Conversely, a distinct class of pro-inflammatory circRNAs exacerbates ischemic injury. For example, circ_0129657 competitively binds miR-194-5p, relieving its suppression of glia maturation factor beta (GMFB). This derepression promotes endothelial apoptosis and inflammatory cytokine secretion, while its silencing reduces cerebral infarct volume and ameliorates neurological dysfunction (98). circZfp609 mediates damage through a dual regulatory network: it serves as a sponge for miR-145a-5p both to suppress NF-κB inhibition and upregulate BACH1, thereby promoting apoptosis and pro-inflammatory factor release (e.g., IL-1β, TNF-α). Genetic knockout of circZfp609 alleviates cerebral ischemia/reperfusion injury and inhibits OGD/R-induced cellular damage by modulating astrocyte apoptosis and inflammatory responses (99, 100). Other pro-inflammatory circRNAs—including circ_0007290 (via miR-496/PDCD4), circ_0000566 (targeting miR-18a-5p), circ_0008146 (miR-709/CX3CR1 axis), and circ_0000647 (miR-126-5p/TRAF3)—likewise function as miRNA sponges to amplify ROS bursts, cytokine secretion, and endothelial injury (101–104).

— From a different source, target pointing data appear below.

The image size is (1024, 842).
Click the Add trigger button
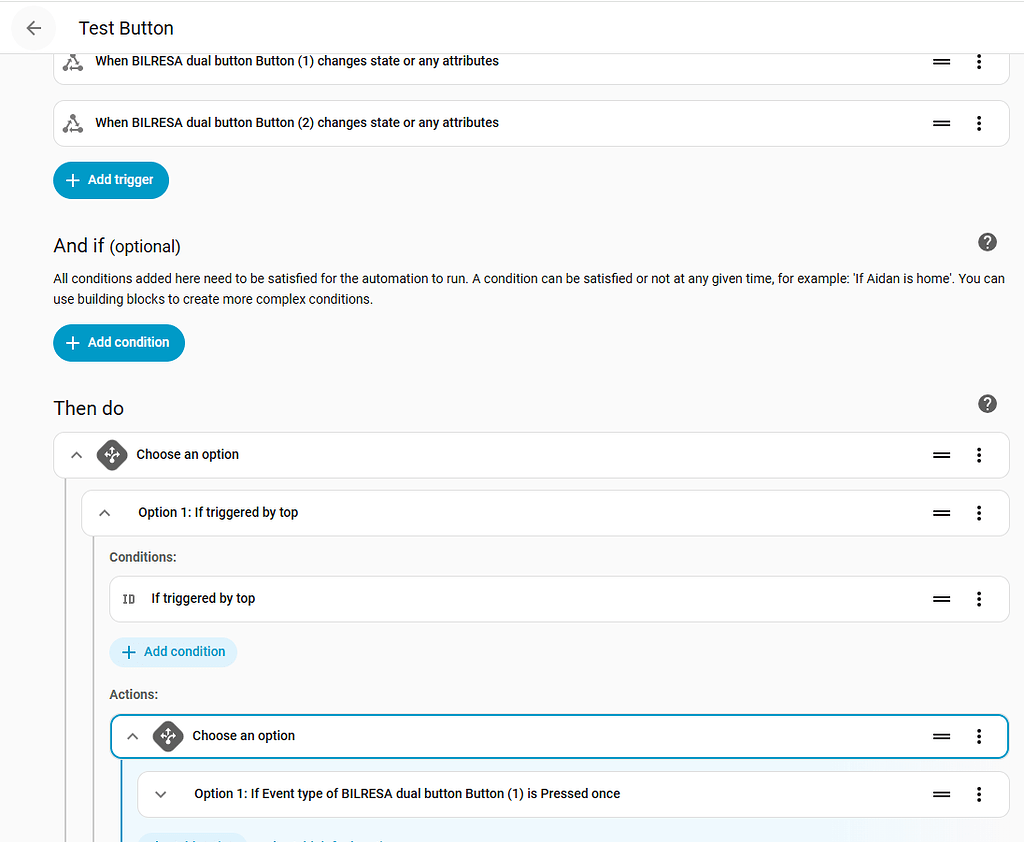pos(111,180)
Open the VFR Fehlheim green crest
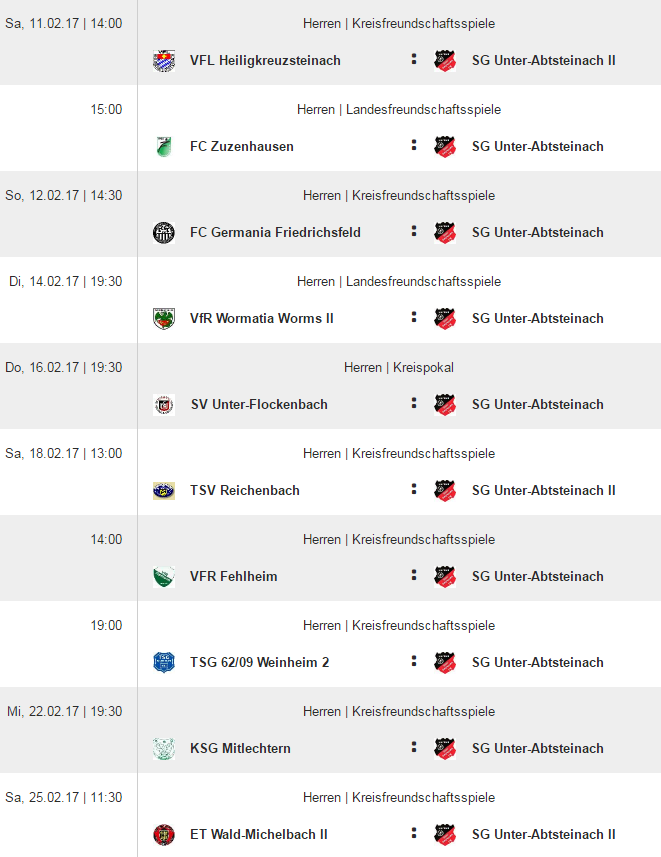The width and height of the screenshot is (661, 857). [x=163, y=577]
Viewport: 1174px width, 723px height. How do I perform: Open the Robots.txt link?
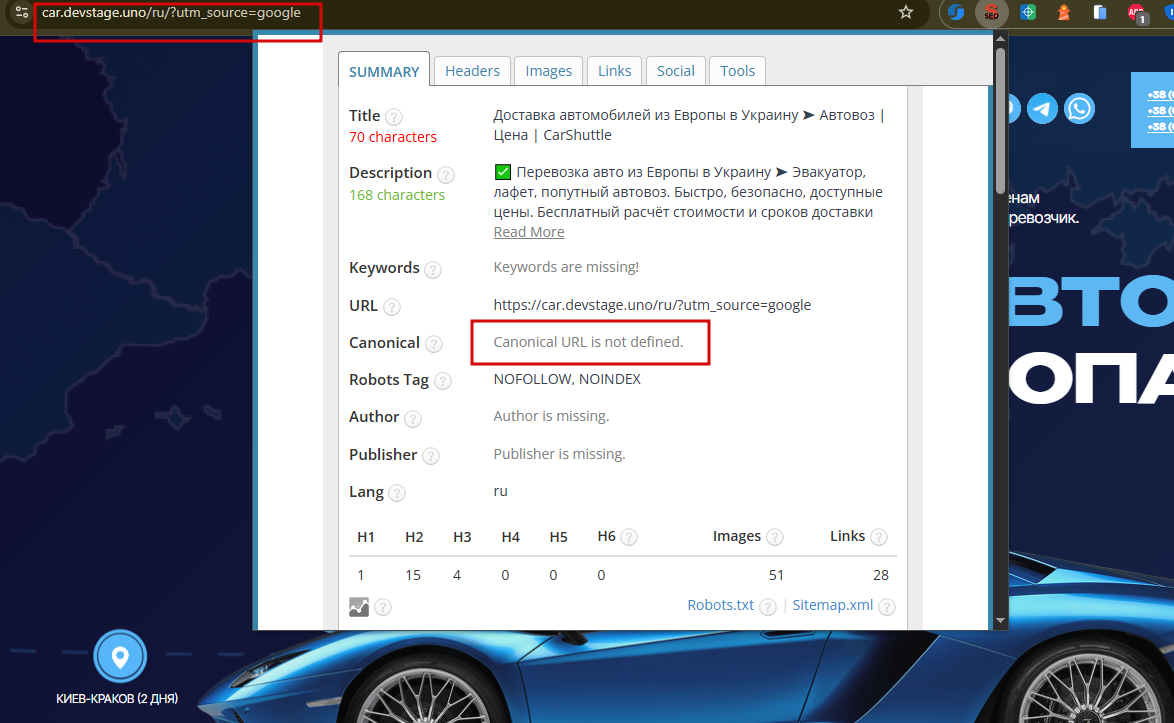(720, 605)
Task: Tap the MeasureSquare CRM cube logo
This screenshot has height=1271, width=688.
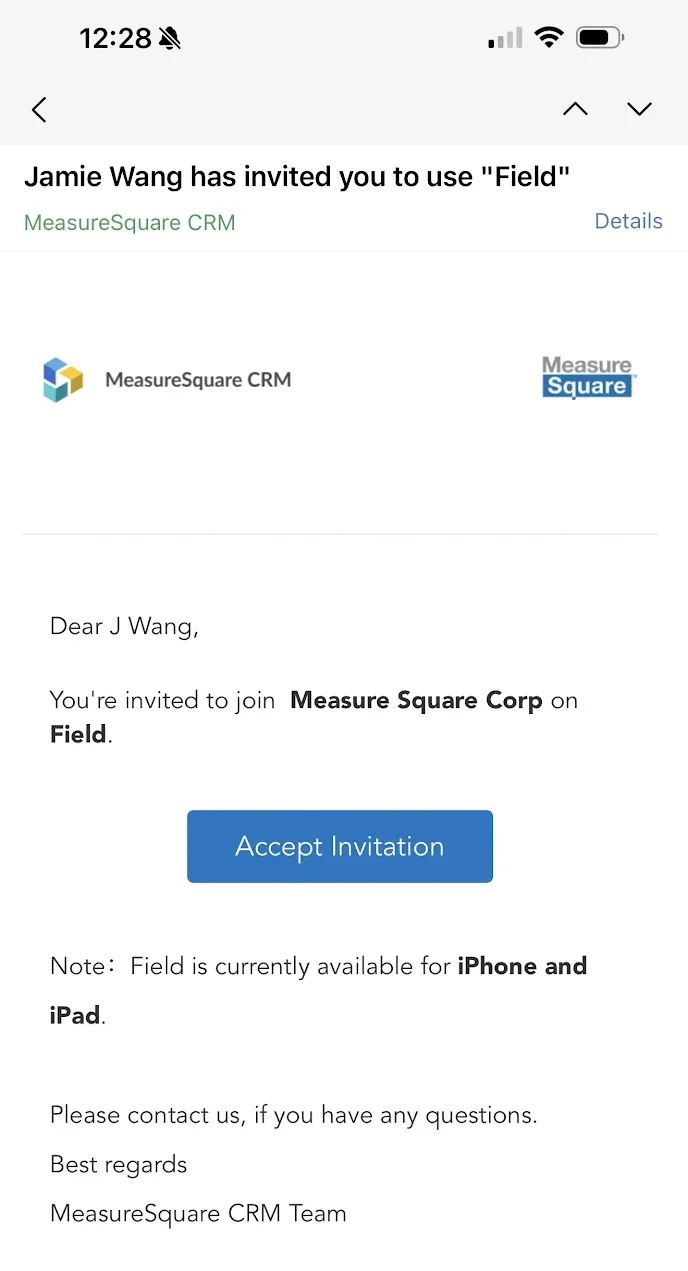Action: pos(63,380)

In summary, circRNAs critically orchestrate neuroinflammatory responses post-stroke, primarily through sponge-mediated miRNA regulation. While anti-inflammatory members (e.g., CDR1as, circ_0000831) stabilize protective miRNAs to suppress inflammatory cascades, their pro-inflammatory counterparts (e.g., circ_0129657, circZfp609) sequester repressive miRNAs to activate apoptotic and inflammatory pathways. This functional duality positions circRNAs as promising therapeutic targets for modulating post-stroke neuroinflammation.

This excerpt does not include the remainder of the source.